Data excerpts:
....
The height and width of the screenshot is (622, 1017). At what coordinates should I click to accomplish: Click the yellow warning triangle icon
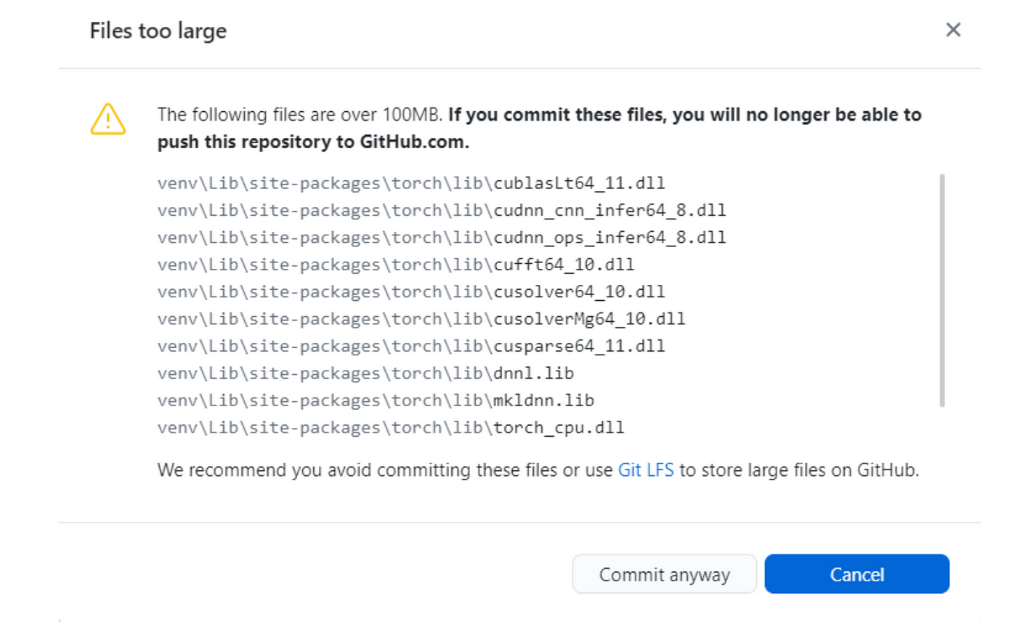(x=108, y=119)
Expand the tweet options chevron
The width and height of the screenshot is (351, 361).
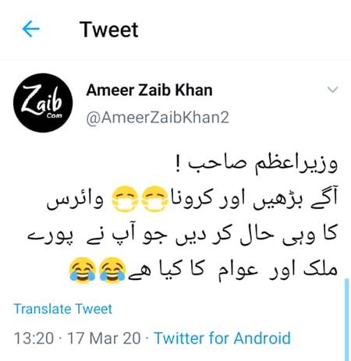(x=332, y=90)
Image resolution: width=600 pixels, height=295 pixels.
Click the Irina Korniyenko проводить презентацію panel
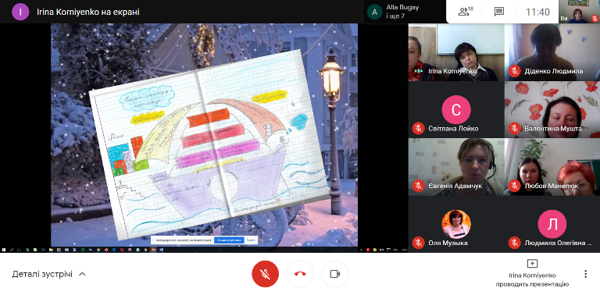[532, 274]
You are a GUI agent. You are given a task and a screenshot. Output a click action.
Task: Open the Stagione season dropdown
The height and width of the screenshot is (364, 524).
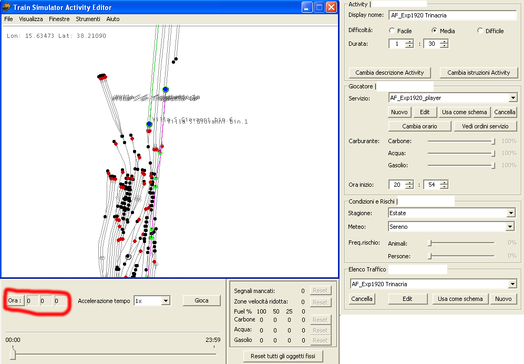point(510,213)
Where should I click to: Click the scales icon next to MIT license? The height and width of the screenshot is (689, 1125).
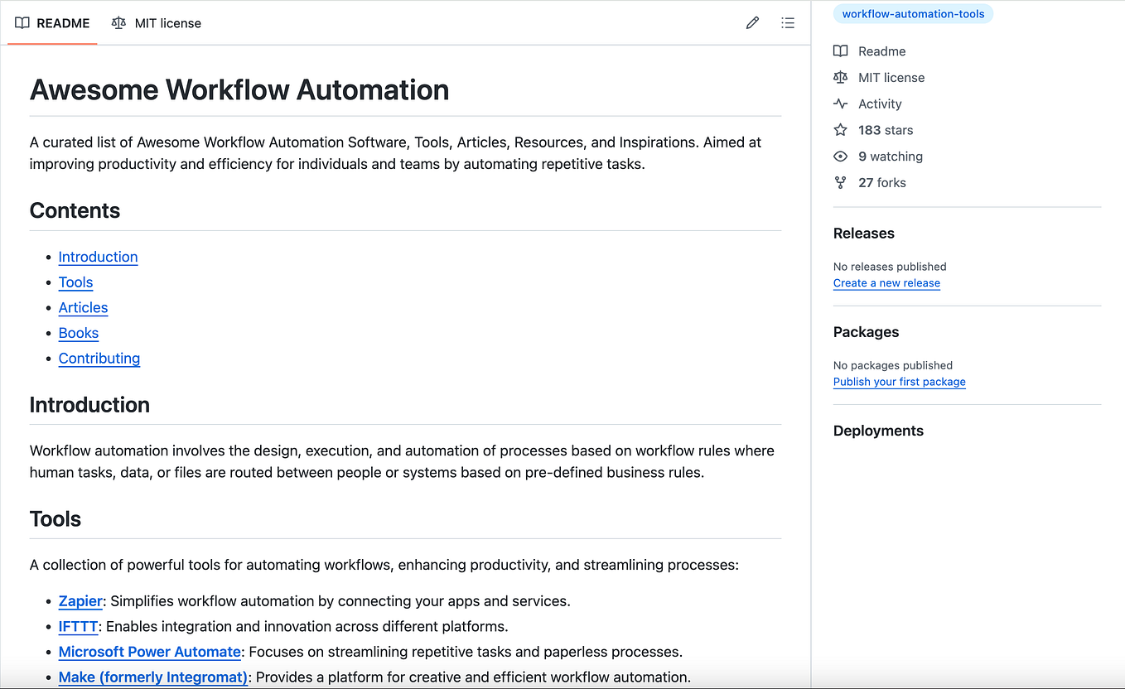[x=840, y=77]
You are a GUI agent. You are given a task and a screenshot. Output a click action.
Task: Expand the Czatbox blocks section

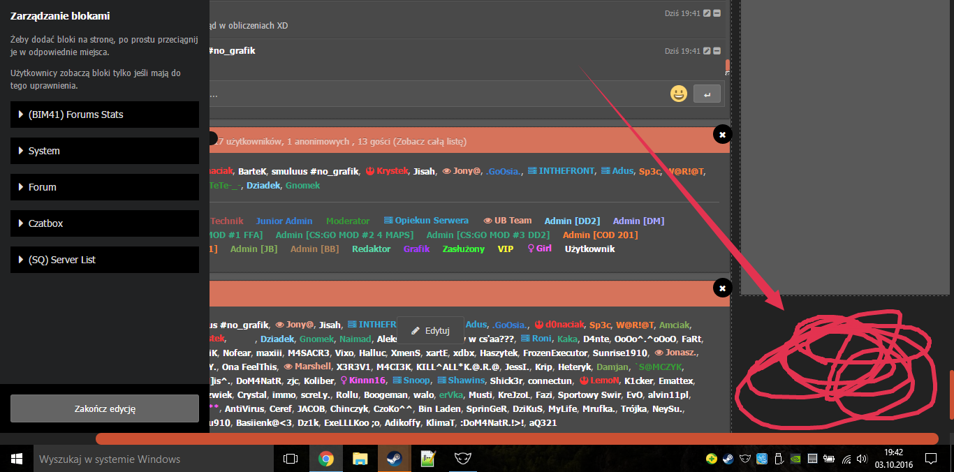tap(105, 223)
....
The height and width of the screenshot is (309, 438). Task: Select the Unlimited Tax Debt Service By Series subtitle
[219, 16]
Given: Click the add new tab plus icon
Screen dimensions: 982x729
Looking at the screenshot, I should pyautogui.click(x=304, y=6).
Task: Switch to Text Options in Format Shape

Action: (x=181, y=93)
....
• [ASSIGNMENT] Every line from the one with "Image resolution: width=600" through the one with "Task: Open the Stagione season dropdown" is to be reproduced exactly as written above, and the pictures are to be dropped.

• [ANSWER TO THIS TASK]
Image resolution: width=600 pixels, height=295 pixels.
Click the Irina Korniyenko проводить презентацію panel
[532, 274]
You are a GUI agent. You are given a task and a screenshot. Output a click action.
Task: Open the Stagione season dropdown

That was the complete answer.